Question

How do you evaluate \[{}^{8}{{P}_{3}}\] ?

Answer 1

Hint: Here \[P\] stands for Permutation, since we can calculate the value of permutation \[{}^{n}{{P}_{r}}\] as we know that formula for this in terms of \[n\] and \[r\] first we need to compare this to know the value of \[n\] and \[r\] after finding these values just put into the formula of permutation and that is \[\dfrac{n!}{(n-r)!}\].

Formula used:
 \[{}^{n}{{P}_{r}}=\dfrac{n!}{(n-r)!}\]
Where, \[n!=n(n-1)(n-1)(n-3)........1\]

Complete step by step solution:
Since we have to calculate the value of \[{}^{8}{{P}_{3}}\],
Also, we know that \[{}^{n}{{P}_{r}}=\dfrac{n!}{(n-r)!}\]
Comparing this with the given question,
\[\Rightarrow n=8,r=3\]
Now putting these values in the formula
\[{}^{n}{{P}_{r}}=\dfrac{n!}{(n-r)!}\]
\[\Rightarrow {}^{8}{{P}_{3}}=\dfrac{8!}{(8-3)!}\]
\[\Rightarrow \dfrac{8!}{5!}\]
Now we know that factorial is the product of all the numbers from \[1\] to that number itself
\[\Rightarrow \]This can be written as
\[\begin{align}
  & 8!=8\times 7\times 6\times 5\times 4\times 3\times 2\times 1 \\
 & 5!=5\times 4\times 3\times 2\times 1 \\
\end{align}\]
Substituting these values in above term
\[\Rightarrow \dfrac{8!}{5!}=\dfrac{8\times 7\times 6\times 5\times 4\times 3\times 2\times 1}{5\times 4\times 3\times 2\times 1}\]
On simplifying we get
\[\Rightarrow 8\times 7\times 6\]
\[\Rightarrow 336\]

Hence the value of \[{}^{8}{{P}_{3}}\] is \[336\].

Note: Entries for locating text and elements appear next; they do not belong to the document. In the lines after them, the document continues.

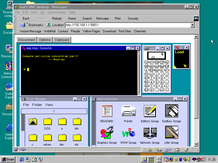
Task: Click the Yellow Pages personal toolbar link
Action: pyautogui.click(x=91, y=31)
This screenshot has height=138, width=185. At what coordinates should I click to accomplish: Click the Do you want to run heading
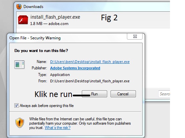41,51
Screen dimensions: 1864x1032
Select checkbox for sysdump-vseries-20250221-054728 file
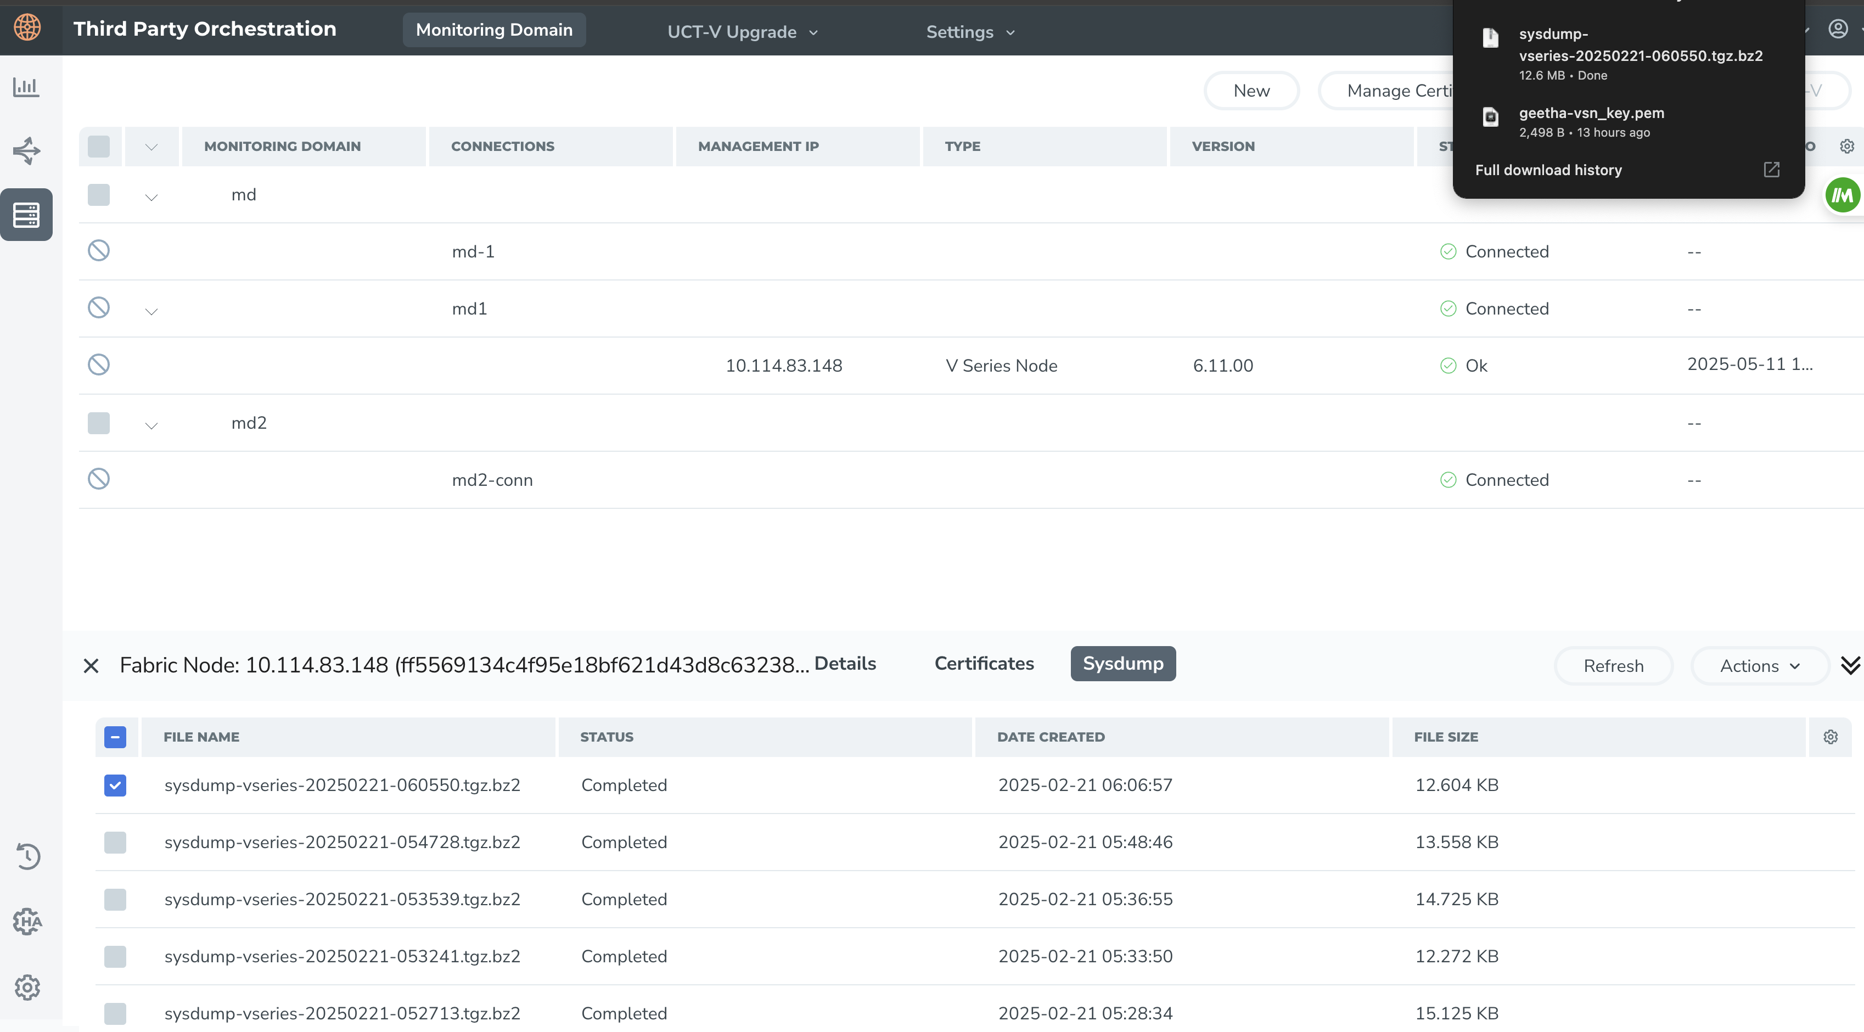115,842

Note: When we have to find the permutation or combination just recall the formula and compare it with the given question and substitute the value of the variables in the formula. Also in the calculation part \[8!\] can be written as \[8\times 7\times 6\times 5!\] then the \[5!\] will directly cancel out instead of writing all the stuff.